*** Provided entries ***
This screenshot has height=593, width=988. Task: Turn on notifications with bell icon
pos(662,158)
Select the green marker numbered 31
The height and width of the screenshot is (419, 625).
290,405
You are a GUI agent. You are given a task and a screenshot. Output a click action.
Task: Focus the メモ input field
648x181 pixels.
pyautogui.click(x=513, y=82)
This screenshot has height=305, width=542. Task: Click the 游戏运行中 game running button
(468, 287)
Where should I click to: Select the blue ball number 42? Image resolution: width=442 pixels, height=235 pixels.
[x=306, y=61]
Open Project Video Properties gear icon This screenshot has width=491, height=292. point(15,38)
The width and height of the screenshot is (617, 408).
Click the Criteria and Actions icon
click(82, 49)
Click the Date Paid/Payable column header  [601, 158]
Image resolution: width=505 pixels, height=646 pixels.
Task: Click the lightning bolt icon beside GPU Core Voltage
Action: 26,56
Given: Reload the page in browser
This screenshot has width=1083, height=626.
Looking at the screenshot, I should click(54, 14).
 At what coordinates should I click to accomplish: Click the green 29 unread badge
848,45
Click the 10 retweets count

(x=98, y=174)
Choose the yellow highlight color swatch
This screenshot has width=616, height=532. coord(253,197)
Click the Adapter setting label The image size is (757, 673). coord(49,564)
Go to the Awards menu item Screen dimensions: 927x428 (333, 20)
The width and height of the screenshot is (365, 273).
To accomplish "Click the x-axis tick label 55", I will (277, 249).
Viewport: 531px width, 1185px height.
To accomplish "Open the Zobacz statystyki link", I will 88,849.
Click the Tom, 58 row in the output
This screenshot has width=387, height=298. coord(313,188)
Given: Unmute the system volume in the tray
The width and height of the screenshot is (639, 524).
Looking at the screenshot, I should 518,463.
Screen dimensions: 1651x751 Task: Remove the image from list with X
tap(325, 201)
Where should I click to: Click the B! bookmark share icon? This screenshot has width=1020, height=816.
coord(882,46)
*** End of Provided entries ***
Exercise brief: Would you mind copying all of the records exactly?

Answer to the problem:
This screenshot has height=593, width=988. Task: Turn on notifications with bell icon
pos(662,158)
Select the green marker numbered 31
The height and width of the screenshot is (419, 625).
290,405
You are a GUI agent. You are given a task and a screenshot. Output a click action.
Task: Focus the メモ input field
648x181 pixels.
pyautogui.click(x=513, y=82)
This screenshot has height=305, width=542. Task: Click the 游戏运行中 game running button
(468, 287)
Where should I click to: Select the blue ball number 42? Image resolution: width=442 pixels, height=235 pixels.
[x=306, y=61]
Open Project Video Properties gear icon This screenshot has width=491, height=292. point(15,38)
The width and height of the screenshot is (617, 408).
Click the Criteria and Actions icon
click(82, 49)
Click the Date Paid/Payable column header  [601, 158]
Image resolution: width=505 pixels, height=646 pixels.
Task: Click the lightning bolt icon beside GPU Core Voltage
Action: 26,56
Given: Reload the page in browser
This screenshot has width=1083, height=626.
Looking at the screenshot, I should click(54, 14).
 At what coordinates should I click to accomplish: Click the green 29 unread badge
848,45
Click the 10 retweets count

(x=98, y=174)
Choose the yellow highlight color swatch
This screenshot has width=616, height=532. coord(253,197)
Click the Adapter setting label The image size is (757, 673). coord(49,564)
Go to the Awards menu item Screen dimensions: 927x428 (333, 20)
The width and height of the screenshot is (365, 273).
To accomplish "Click the x-axis tick label 55", I will (277, 249).
Viewport: 531px width, 1185px height.
To accomplish "Open the Zobacz statystyki link", I will 88,849.
Click the Tom, 58 row in the output
This screenshot has width=387, height=298. coord(313,188)
Given: Unmute the system volume in the tray
The width and height of the screenshot is (639, 524).
Looking at the screenshot, I should 518,463.
Screen dimensions: 1651x751 Task: Remove the image from list with X
tap(325, 201)
Where should I click to: Click the B! bookmark share icon? This screenshot has width=1020, height=816.
coord(882,46)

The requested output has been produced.